OBJECTIVE - Could you rewrite the lines below, replacing every "Where should I click to" with "Which spot should I tap to" and leaving everything else unchanged?

PROVIDED ENTRIES -
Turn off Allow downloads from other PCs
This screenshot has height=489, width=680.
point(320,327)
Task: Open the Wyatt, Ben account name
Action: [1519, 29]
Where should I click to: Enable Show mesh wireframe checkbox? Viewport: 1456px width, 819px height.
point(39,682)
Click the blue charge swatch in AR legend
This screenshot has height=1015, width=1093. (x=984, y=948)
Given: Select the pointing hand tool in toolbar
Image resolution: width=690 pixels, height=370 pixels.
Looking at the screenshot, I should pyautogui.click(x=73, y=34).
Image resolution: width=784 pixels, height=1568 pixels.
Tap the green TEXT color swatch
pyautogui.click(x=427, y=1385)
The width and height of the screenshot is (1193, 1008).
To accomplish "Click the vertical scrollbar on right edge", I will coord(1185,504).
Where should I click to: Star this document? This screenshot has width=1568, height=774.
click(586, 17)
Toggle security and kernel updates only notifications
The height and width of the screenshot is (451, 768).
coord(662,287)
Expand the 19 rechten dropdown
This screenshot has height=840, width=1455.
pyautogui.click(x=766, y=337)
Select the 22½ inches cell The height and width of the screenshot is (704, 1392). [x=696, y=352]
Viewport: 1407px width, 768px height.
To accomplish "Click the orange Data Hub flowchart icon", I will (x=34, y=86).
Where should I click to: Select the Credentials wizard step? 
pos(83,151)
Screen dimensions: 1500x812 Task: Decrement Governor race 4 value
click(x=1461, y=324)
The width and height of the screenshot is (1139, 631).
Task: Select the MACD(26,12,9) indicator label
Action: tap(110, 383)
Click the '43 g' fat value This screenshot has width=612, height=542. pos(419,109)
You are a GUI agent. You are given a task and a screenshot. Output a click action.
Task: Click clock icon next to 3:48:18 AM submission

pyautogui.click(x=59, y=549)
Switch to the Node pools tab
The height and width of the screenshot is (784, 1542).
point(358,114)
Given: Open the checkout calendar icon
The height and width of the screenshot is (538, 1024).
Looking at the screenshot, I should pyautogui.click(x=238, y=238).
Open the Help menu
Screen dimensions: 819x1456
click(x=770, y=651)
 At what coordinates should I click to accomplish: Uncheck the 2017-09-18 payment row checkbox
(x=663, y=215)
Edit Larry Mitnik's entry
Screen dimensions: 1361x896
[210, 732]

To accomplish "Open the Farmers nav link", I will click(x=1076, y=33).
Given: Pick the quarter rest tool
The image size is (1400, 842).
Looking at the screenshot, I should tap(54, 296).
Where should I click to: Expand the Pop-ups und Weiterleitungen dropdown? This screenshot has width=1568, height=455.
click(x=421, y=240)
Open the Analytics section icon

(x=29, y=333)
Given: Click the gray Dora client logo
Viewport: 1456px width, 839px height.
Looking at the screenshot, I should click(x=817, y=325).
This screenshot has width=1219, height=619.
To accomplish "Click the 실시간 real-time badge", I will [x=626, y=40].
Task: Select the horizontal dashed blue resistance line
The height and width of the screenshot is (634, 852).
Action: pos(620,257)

ANSWER TO THIS EXERCISE -
Turn off Allow downloads from other PCs
This screenshot has height=489, width=680.
point(320,327)
Task: Open the Wyatt, Ben account name
Action: [1519, 29]
Which spot should I tap to: Enable Show mesh wireframe checkbox? Viewport: 1456px width, 819px height.
point(39,682)
Click the blue charge swatch in AR legend
This screenshot has height=1015, width=1093. (x=984, y=948)
Given: Select the pointing hand tool in toolbar
Image resolution: width=690 pixels, height=370 pixels.
Looking at the screenshot, I should pyautogui.click(x=73, y=34).
Image resolution: width=784 pixels, height=1568 pixels.
Tap the green TEXT color swatch
pyautogui.click(x=427, y=1385)
The width and height of the screenshot is (1193, 1008).
To accomplish "Click the vertical scrollbar on right edge", I will coord(1185,504).
Which spot should I tap to: Star this document? This screenshot has width=1568, height=774.
click(586, 17)
Toggle security and kernel updates only notifications
The height and width of the screenshot is (451, 768).
coord(662,287)
Expand the 19 rechten dropdown
This screenshot has height=840, width=1455.
pyautogui.click(x=766, y=337)
Select the 22½ inches cell The height and width of the screenshot is (704, 1392). [x=696, y=352]
Viewport: 1407px width, 768px height.
To accomplish "Click the orange Data Hub flowchart icon", I will (x=34, y=86).
Which spot should I tap to: Select the Credentials wizard step? 
pos(83,151)
Screen dimensions: 1500x812 Task: Decrement Governor race 4 value
click(x=1461, y=324)
The width and height of the screenshot is (1139, 631).
Task: Select the MACD(26,12,9) indicator label
Action: tap(110, 383)
Click the '43 g' fat value This screenshot has width=612, height=542. pos(419,109)
You are a GUI agent. You are given a task and a screenshot. Output a click action.
Task: Click clock icon next to 3:48:18 AM submission

pyautogui.click(x=59, y=549)
Switch to the Node pools tab
The height and width of the screenshot is (784, 1542).
point(358,114)
Given: Open the checkout calendar icon
The height and width of the screenshot is (538, 1024).
Looking at the screenshot, I should pyautogui.click(x=238, y=238).
Open the Help menu
Screen dimensions: 819x1456
click(x=770, y=651)
 At what coordinates should I click to accomplish: Uncheck the 2017-09-18 payment row checkbox
(x=663, y=215)
Edit Larry Mitnik's entry
Screen dimensions: 1361x896
[210, 732]

To accomplish "Open the Farmers nav link", I will click(x=1076, y=33).
Given: Pick the quarter rest tool
The image size is (1400, 842).
Looking at the screenshot, I should tap(54, 296).
Which spot should I tap to: Expand the Pop-ups und Weiterleitungen dropdown? This screenshot has width=1568, height=455.
click(x=421, y=240)
Open the Analytics section icon

(x=29, y=333)
Given: Click the gray Dora client logo
Viewport: 1456px width, 839px height.
Looking at the screenshot, I should click(x=817, y=325).
This screenshot has width=1219, height=619.
To accomplish "Click the 실시간 real-time badge", I will [x=626, y=40].
Task: Select the horizontal dashed blue resistance line
The height and width of the screenshot is (634, 852).
Action: pos(620,257)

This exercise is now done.